How to define 'intelligence' Many definitions have been proposed, see e.g.: A Collection of Definitions of Intelligence by Legg & Hutter.
Definitions: a word of caution We must be careful when it comes to definitions – for any complex system there is a world of difference between decent definitions and good accurate appropriate definitions.
Related quote Aaron Sloman says: “Some readers may hope for definitions of terms like information processing, mental process, consciousness, emotion, love. However, each of these denotes a large and ill-defined collection of capabilities or features. There is no definite collection of nec- essary or sufficient conditions (nor any disjunction of conjunctions) that can be used to define such terms.” (From Architectural Requirements for Human-like Agents Both Natural and Artificial by A. Sloman)



Historical Concepts

AI In 1956 there was a workshop at Dartmouth College in the US where many of the field's founding fathers agreed on the term to user for their field, and outlined various topics to be studied within the field.
GOFAI “Good old-fashioned AI” is a term used nowadays to describe the first 20-30 years of research in the field.
Cybernetics Going back to WWI the field of cybernetics claimed a scope that could easily be said to subsume AI. Many of the ideas associated with information technology came out of this melting pot, including ideas by von Neumann. However, cybernetics has since all but disappeared. Why?
AGI “Artificial general intelligence”: What we call the machine that we hope to build that could potentially surpass human intelligence at some point in the future – a more holistic take on the phenomenon of intelligence than the present mainstream AI research would indicate. Will we succeed? Only time will tell.



Key Concepts in AI

Problem A state that should be changed.
Goal The resulting state after a successful change.
Task A problem that is assigned to be solved by an agent.
Environment The constraints that may interfere with achieving a goal.
Plan The partial set of actions that an agent assumes will achieve the goal.
Planning The act of generating a plan.
Knowledge Information that can be used for various purposes.
Agent A system that can sense and act in an environment to do tasks. https://en.wikipedia.org/wiki/Intelligent_agent



Important Concepts in This Course

Methodology Present methods in AI will not suffice for addressing the full scope of the phenomenon of intelligence, as see in nature.
Attention The resulting state after a successful change.
Meta-Cognition The ability of a system to reason about itself.
Reasoning The application of logical rules to knowledge.
Learning Acquisition of knowledge that enables more successful completion of tasks.
Life-long learning Incremental acquisition of knowledge throughout a (non-trivially long) lifetime.
Transfer learning The ability to transfer what has been learned in one task to another.
Autonomy The ability to do tasks without interference / help from others.
Constructionist AI Methodology that relies heavily on human coding for building intelligent systems.
Constructivist AI Methodology that relies on systems acquiring their own knowledge.

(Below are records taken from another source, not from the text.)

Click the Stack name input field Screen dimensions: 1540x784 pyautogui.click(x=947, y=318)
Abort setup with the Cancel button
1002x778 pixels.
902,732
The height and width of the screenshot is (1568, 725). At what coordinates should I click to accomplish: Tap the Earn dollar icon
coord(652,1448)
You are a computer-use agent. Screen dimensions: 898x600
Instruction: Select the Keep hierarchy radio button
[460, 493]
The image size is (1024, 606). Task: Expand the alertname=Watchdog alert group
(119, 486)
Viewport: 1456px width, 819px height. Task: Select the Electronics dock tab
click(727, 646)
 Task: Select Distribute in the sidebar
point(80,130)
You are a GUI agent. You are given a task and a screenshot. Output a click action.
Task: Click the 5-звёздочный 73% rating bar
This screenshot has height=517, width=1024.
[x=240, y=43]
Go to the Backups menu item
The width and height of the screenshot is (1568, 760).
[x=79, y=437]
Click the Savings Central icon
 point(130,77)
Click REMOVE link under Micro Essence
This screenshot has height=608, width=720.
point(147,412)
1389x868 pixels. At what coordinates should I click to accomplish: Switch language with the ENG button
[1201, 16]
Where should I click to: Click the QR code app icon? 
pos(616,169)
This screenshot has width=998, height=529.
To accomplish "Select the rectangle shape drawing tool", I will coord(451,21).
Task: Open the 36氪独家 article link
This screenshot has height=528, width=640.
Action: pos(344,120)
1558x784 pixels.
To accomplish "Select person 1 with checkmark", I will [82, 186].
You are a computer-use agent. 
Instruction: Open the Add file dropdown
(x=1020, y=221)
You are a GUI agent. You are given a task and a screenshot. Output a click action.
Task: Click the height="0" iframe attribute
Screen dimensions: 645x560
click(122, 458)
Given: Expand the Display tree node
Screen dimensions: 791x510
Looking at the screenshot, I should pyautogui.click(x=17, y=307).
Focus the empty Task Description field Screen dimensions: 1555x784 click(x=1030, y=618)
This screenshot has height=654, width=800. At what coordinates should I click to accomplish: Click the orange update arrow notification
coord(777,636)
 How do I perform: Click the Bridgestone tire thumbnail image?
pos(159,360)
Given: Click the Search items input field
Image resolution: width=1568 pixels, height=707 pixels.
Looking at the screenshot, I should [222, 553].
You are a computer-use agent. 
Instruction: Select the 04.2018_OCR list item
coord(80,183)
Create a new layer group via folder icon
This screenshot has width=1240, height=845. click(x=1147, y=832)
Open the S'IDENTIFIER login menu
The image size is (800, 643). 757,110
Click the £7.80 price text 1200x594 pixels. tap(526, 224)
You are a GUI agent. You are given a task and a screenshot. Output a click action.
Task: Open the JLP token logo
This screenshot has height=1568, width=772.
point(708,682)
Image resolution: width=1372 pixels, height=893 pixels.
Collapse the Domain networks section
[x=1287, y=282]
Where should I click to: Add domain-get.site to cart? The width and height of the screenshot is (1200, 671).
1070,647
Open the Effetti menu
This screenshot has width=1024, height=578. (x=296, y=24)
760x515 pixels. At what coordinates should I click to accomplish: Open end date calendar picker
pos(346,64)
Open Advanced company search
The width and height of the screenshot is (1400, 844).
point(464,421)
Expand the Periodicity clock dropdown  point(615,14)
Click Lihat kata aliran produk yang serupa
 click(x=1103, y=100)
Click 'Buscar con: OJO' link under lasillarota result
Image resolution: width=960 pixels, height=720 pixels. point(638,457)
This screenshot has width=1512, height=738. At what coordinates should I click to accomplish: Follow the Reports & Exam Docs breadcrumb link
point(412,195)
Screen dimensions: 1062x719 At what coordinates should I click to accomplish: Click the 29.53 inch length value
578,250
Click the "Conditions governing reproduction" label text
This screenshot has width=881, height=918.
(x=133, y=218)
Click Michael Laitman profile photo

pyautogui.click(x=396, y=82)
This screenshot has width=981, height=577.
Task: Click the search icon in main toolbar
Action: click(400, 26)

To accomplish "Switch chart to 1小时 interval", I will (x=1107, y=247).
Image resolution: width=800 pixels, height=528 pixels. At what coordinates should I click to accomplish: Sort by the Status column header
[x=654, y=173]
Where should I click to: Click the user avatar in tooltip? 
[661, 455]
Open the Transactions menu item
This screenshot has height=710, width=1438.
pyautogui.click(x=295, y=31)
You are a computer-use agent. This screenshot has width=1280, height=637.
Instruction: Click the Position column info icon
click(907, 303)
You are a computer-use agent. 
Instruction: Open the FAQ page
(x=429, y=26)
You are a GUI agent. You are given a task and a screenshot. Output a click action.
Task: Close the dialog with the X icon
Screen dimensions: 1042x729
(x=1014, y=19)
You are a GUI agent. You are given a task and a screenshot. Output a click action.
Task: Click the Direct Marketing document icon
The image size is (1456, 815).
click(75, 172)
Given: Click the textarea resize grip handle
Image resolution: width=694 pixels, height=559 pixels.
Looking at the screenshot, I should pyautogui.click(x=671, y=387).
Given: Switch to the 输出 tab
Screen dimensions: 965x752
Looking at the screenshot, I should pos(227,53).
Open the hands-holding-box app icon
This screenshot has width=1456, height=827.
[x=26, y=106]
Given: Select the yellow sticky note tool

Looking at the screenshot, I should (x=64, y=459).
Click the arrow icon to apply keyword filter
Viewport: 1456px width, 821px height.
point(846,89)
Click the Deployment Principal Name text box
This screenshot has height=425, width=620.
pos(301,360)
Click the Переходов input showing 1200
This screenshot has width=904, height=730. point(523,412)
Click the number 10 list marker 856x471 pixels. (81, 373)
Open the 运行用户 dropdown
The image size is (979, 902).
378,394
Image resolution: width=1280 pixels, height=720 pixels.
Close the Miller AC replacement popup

Some (Pressing?) Questions

Isn't AI almost solved? Short answer: No!
If it's almost solved it's been almost solved for 60 years.
Should we fear AI? Short answer: No!
The threat lies with humans, not with machines – human abuse of knowledge goes back to the stone age.
Is the Singularity near? Short answer: Who's to say?
Predictions are difficult, especially about the future.
By the time the course is finished you will be in a good position to make up your own minds about this.